» **YOUR TASK**: Update the rows below by replacing each occurrence of "computer-use agent" with "GUI agent", and leave everything else unchanged.

» **DATA FOR THE TASK**:

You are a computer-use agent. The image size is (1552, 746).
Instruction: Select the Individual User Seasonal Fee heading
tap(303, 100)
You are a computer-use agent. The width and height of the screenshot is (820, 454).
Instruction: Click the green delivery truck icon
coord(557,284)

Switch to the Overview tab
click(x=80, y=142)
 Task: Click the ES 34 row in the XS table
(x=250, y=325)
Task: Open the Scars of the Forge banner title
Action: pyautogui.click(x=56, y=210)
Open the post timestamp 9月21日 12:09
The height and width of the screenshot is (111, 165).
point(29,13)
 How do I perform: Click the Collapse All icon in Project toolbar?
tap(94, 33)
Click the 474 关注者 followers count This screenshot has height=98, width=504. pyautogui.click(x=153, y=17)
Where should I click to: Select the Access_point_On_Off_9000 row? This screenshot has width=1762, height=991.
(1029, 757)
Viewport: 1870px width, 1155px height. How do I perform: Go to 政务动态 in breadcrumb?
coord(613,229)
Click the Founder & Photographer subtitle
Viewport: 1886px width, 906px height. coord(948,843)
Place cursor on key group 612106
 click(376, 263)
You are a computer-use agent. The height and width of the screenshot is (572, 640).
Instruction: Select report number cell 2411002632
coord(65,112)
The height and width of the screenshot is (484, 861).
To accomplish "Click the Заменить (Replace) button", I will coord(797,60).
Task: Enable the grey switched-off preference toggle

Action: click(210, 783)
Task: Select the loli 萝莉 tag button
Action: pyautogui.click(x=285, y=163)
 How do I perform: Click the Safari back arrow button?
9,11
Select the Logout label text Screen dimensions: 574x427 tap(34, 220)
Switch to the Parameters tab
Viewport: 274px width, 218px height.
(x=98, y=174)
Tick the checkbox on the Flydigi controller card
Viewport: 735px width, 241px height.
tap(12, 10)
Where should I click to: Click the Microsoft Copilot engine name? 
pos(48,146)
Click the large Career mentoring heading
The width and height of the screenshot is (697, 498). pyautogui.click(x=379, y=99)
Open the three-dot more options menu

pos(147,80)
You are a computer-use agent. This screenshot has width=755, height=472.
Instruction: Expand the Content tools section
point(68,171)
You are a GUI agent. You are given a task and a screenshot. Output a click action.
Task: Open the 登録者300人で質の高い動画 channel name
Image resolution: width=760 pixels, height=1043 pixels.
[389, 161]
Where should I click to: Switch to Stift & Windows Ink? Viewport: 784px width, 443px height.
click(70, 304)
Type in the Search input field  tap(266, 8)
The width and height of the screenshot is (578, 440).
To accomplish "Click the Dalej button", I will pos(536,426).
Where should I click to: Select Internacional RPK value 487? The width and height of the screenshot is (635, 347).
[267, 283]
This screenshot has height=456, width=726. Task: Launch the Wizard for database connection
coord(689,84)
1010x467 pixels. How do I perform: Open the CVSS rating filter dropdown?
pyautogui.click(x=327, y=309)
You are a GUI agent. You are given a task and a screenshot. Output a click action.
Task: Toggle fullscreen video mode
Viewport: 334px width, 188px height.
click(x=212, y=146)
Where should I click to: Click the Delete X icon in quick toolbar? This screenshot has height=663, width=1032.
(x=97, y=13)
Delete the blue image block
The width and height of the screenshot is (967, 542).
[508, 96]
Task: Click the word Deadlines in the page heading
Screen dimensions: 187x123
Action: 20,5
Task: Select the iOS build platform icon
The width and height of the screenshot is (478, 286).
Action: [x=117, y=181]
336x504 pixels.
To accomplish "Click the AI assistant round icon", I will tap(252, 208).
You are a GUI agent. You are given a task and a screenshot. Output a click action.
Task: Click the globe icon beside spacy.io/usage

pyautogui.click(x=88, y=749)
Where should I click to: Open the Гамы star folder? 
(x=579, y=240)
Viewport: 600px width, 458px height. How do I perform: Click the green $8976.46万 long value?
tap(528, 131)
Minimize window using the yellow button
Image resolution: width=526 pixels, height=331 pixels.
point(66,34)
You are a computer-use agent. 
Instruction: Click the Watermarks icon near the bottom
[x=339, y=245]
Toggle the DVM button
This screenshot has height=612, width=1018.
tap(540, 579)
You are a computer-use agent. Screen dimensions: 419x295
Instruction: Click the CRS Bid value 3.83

» **RESULT**:
You are a GUI agent. The image size is (1552, 746).
Instruction: Select the Individual User Seasonal Fee heading
tap(303, 100)
You are a GUI agent. The width and height of the screenshot is (820, 454).
Instruction: Click the green delivery truck icon
coord(557,284)

Switch to the Overview tab
click(x=80, y=142)
 Task: Click the ES 34 row in the XS table
(x=250, y=325)
Task: Open the Scars of the Forge banner title
Action: pyautogui.click(x=56, y=210)
Open the post timestamp 9月21日 12:09
The height and width of the screenshot is (111, 165).
point(29,13)
 How do I perform: Click the Collapse All icon in Project toolbar?
tap(94, 33)
Click the 474 关注者 followers count This screenshot has height=98, width=504. pyautogui.click(x=153, y=17)
Where should I click to: Select the Access_point_On_Off_9000 row? This screenshot has width=1762, height=991.
(1029, 757)
Viewport: 1870px width, 1155px height. How do I perform: Go to 政务动态 in breadcrumb?
coord(613,229)
Click the Founder & Photographer subtitle
Viewport: 1886px width, 906px height. coord(948,843)
Place cursor on key group 612106
 click(376, 263)
You are a GUI agent. The height and width of the screenshot is (572, 640).
Instruction: Select report number cell 2411002632
coord(65,112)
The height and width of the screenshot is (484, 861).
To accomplish "Click the Заменить (Replace) button", I will coord(797,60).
Task: Enable the grey switched-off preference toggle

Action: click(210, 783)
Task: Select the loli 萝莉 tag button
Action: pyautogui.click(x=285, y=163)
 How do I perform: Click the Safari back arrow button?
9,11
Select the Logout label text Screen dimensions: 574x427 tap(34, 220)
Switch to the Parameters tab
Viewport: 274px width, 218px height.
(x=98, y=174)
Tick the checkbox on the Flydigi controller card
Viewport: 735px width, 241px height.
tap(12, 10)
Where should I click to: Click the Microsoft Copilot engine name? 
pos(48,146)
Click the large Career mentoring heading
The width and height of the screenshot is (697, 498). pyautogui.click(x=379, y=99)
Open the three-dot more options menu

pos(147,80)
You are a GUI agent. This screenshot has width=755, height=472.
Instruction: Expand the Content tools section
point(68,171)
You are a GUI agent. You are given a task and a screenshot. Output a click action.
Task: Open the 登録者300人で質の高い動画 channel name
Image resolution: width=760 pixels, height=1043 pixels.
[389, 161]
Where should I click to: Switch to Stift & Windows Ink? Viewport: 784px width, 443px height.
click(70, 304)
Type in the Search input field  tap(266, 8)
The width and height of the screenshot is (578, 440).
To accomplish "Click the Dalej button", I will pos(536,426).
Where should I click to: Select Internacional RPK value 487? The width and height of the screenshot is (635, 347).
[267, 283]
This screenshot has height=456, width=726. Task: Launch the Wizard for database connection
coord(689,84)
1010x467 pixels. How do I perform: Open the CVSS rating filter dropdown?
pyautogui.click(x=327, y=309)
You are a GUI agent. You are given a task and a screenshot. Output a click action.
Task: Toggle fullscreen video mode
Viewport: 334px width, 188px height.
click(x=212, y=146)
Where should I click to: Click the Delete X icon in quick toolbar? This screenshot has height=663, width=1032.
(x=97, y=13)
Delete the blue image block
The width and height of the screenshot is (967, 542).
[508, 96]
Task: Click the word Deadlines in the page heading
Screen dimensions: 187x123
Action: 20,5
Task: Select the iOS build platform icon
The width and height of the screenshot is (478, 286).
Action: [x=117, y=181]
336x504 pixels.
To accomplish "Click the AI assistant round icon", I will tap(252, 208).
You are a GUI agent. You are given a task and a screenshot. Output a click action.
Task: Click the globe icon beside spacy.io/usage

pyautogui.click(x=88, y=749)
Where should I click to: Open the Гамы star folder? 
(x=579, y=240)
Viewport: 600px width, 458px height. How do I perform: Click the green $8976.46万 long value?
tap(528, 131)
Minimize window using the yellow button
Image resolution: width=526 pixels, height=331 pixels.
point(66,34)
You are a GUI agent. 
Instruction: Click the Watermarks icon near the bottom
[x=339, y=245]
Toggle the DVM button
This screenshot has height=612, width=1018.
tap(540, 579)
You are a GUI agent. Screen dimensions: 419x295
Instruction: Click the CRS Bid value 3.83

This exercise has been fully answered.